--- Aim of the exercise ---
Leave the pictures aside. Retype exactly the lines from the top of the data below through the one holding "Jean Manuel Labate Castro (39, 2136)".

--- Dataset extract ---
---+---

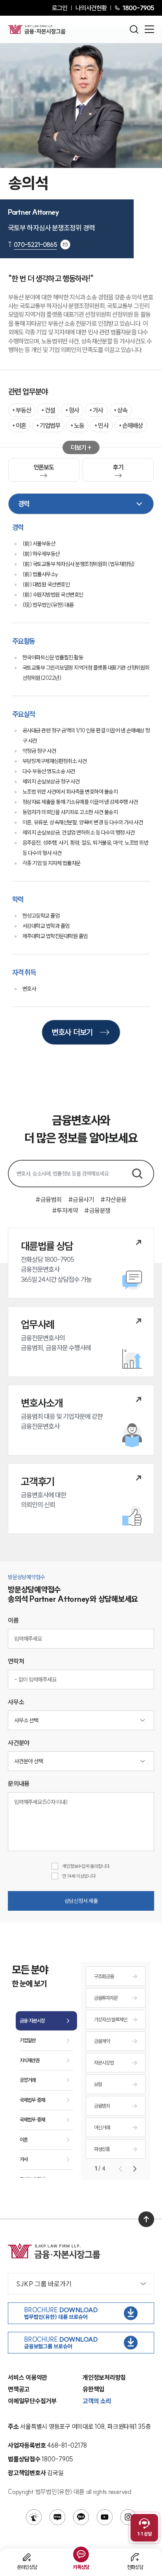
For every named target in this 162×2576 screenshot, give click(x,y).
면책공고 (18, 2389)
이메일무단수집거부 (32, 2401)
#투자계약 (65, 1210)
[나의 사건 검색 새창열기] (34, 2517)
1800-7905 (138, 8)
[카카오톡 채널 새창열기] (81, 2517)
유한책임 (93, 2389)
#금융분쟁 (97, 1210)
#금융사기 (81, 1199)
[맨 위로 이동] (146, 2219)
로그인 (59, 8)
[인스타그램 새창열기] (128, 2517)
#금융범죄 (48, 1199)
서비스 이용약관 (27, 2377)
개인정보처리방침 (104, 2377)
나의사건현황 (91, 8)
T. (32, 244)
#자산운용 (113, 1199)
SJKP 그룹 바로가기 (44, 2284)
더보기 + (81, 447)
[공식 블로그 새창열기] (57, 2517)
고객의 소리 (97, 2401)
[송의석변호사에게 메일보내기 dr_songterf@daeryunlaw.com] (65, 244)
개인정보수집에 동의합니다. (86, 1866)
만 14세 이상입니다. (79, 1876)
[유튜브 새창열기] (104, 2517)
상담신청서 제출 (81, 1900)
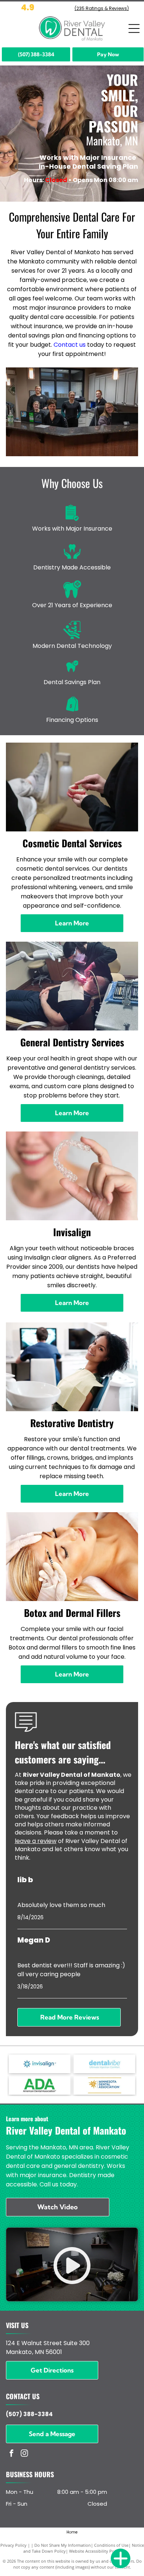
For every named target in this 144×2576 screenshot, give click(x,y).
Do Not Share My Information (62, 2545)
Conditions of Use (111, 2545)
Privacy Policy (13, 2545)
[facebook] (11, 2454)
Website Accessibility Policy (95, 2551)
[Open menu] (134, 28)
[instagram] (24, 2454)
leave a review (35, 1841)
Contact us (70, 344)
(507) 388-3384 (29, 2414)
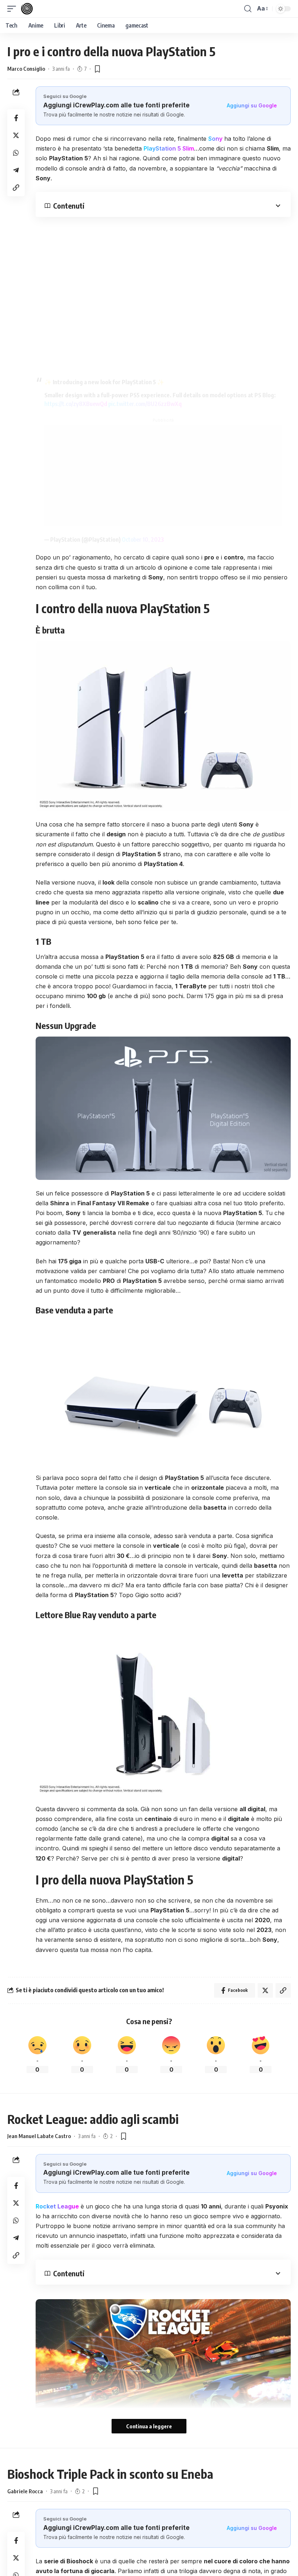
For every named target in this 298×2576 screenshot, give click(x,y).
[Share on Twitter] (16, 135)
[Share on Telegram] (16, 170)
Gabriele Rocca (25, 2491)
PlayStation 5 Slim (169, 148)
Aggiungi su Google (252, 105)
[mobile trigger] (13, 8)
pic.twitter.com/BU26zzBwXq (145, 403)
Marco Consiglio (26, 68)
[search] (247, 9)
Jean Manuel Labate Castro (39, 2136)
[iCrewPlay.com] (27, 8)
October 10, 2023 (143, 539)
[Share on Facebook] (16, 118)
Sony (215, 138)
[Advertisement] (163, 475)
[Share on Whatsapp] (16, 152)
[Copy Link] (16, 187)
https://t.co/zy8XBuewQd (75, 403)
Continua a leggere (149, 2426)
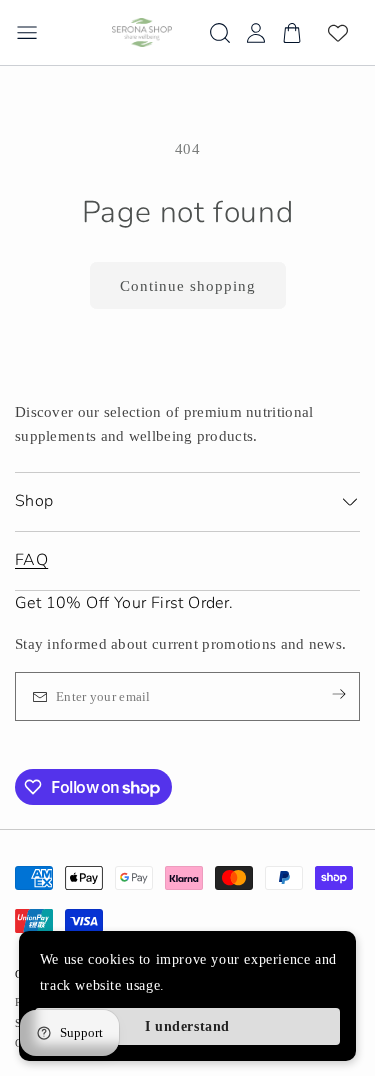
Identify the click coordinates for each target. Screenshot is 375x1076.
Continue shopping (188, 286)
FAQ (31, 560)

---+---

--- Solution ---
For every named target in this 162×2576 screenshot, give click(x,y).
면책공고 (18, 2389)
이메일무단수집거부 (32, 2401)
#투자계약 (65, 1210)
[나의 사건 검색 새창열기] (34, 2517)
1800-7905 (138, 8)
[카카오톡 채널 새창열기] (81, 2517)
유한책임 (93, 2389)
#금융분쟁 (97, 1210)
#금융사기 (81, 1199)
[맨 위로 이동] (146, 2219)
로그인 (59, 8)
[인스타그램 새창열기] (128, 2517)
#금융범죄 (48, 1199)
서비스 이용약관 (27, 2377)
개인정보처리방침 (104, 2377)
나의사건현황 (91, 8)
T. (32, 244)
#자산운용 (113, 1199)
SJKP 그룹 바로가기 (44, 2284)
더보기 + (81, 447)
[공식 블로그 새창열기] (57, 2517)
고객의 소리 (97, 2401)
[송의석변호사에게 메일보내기 dr_songterf@daeryunlaw.com] (65, 244)
개인정보수집에 동의합니다. (86, 1866)
만 14세 이상입니다. (79, 1876)
[유튜브 새창열기] (104, 2517)
상담신청서 제출 (81, 1900)
For every named target in this 144×2576 screenshot, give click(x,y).
Do Not Share My Information (62, 2545)
Conditions of Use (111, 2545)
Privacy Policy (13, 2545)
[facebook] (11, 2454)
Website Accessibility Policy (95, 2551)
[Open menu] (134, 28)
[instagram] (24, 2454)
leave a review (35, 1841)
Contact us (70, 344)
(507) 388-3384 (29, 2414)
For every named target in this 298×2576 screenshot, give click(x,y).
[Share on Twitter] (16, 135)
[Share on Telegram] (16, 170)
Gabriele Rocca (25, 2491)
PlayStation 5 Slim (169, 148)
Aggiungi su Google (252, 105)
[mobile trigger] (13, 8)
pic.twitter.com/BU26zzBwXq (145, 403)
Marco Consiglio (26, 68)
[search] (247, 9)
Jean Manuel Labate Castro (39, 2136)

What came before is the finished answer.